>> start GIVEN ENTRIES

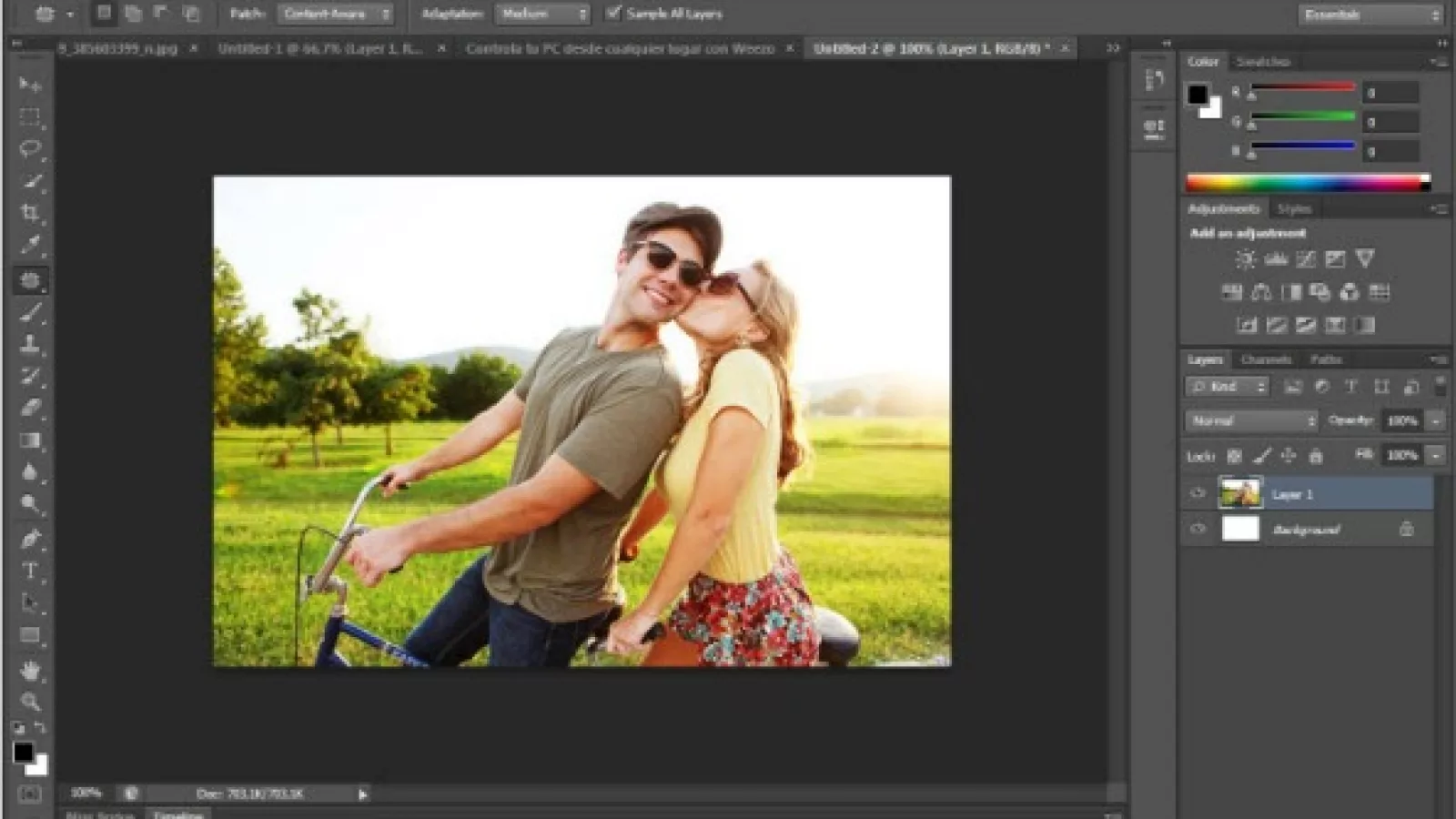The height and width of the screenshot is (819, 1456).
Task: Select the Eyedropper tool
Action: coord(30,245)
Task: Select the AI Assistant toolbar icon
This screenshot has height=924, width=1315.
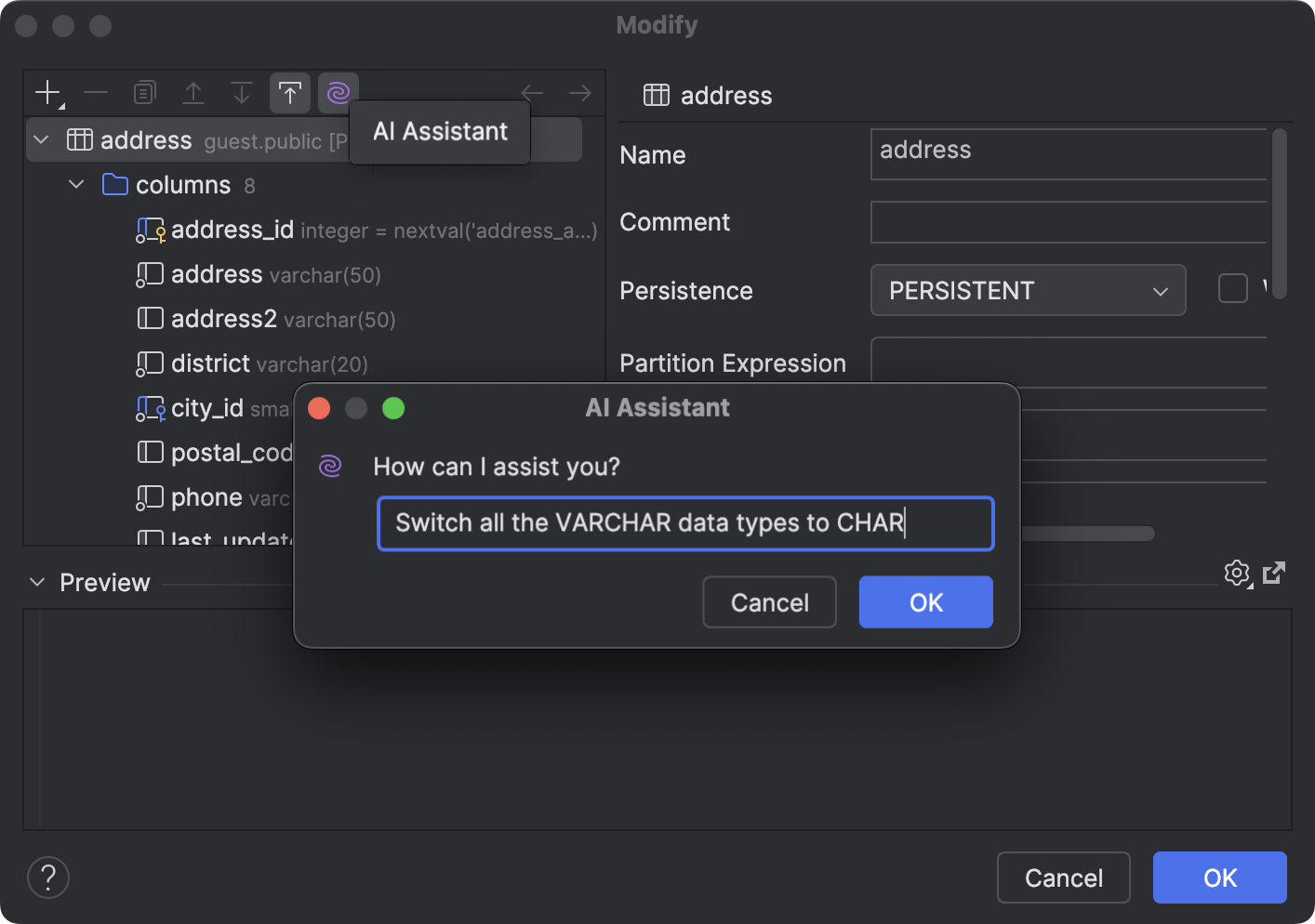Action: pos(338,92)
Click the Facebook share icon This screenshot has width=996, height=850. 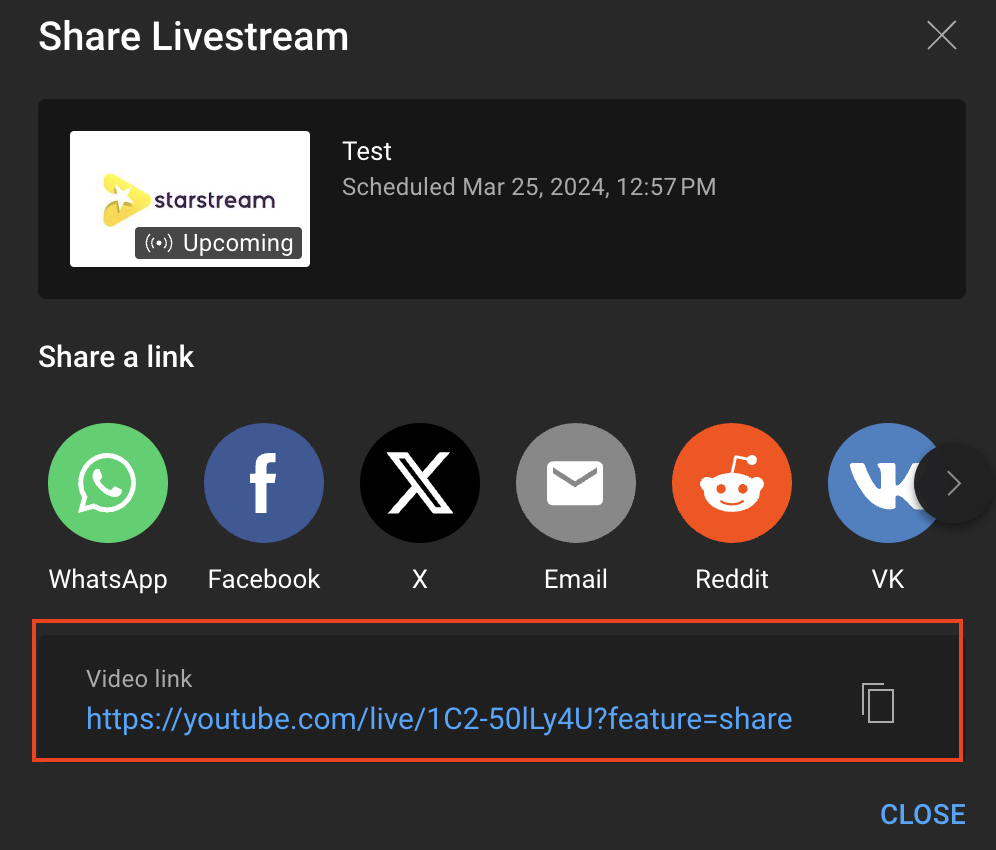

>> end GIVEN ENTRIES

__TASK DETAILS__.
Copy the records above from the line with "Task: Select the AI Assistant toolbar icon" through the end of the records, leaving out the pictures.

__REPLY__.
Task: Select the AI Assistant toolbar icon
This screenshot has height=924, width=1315.
Action: pos(338,92)
Click the Facebook share icon This screenshot has width=996, height=850. 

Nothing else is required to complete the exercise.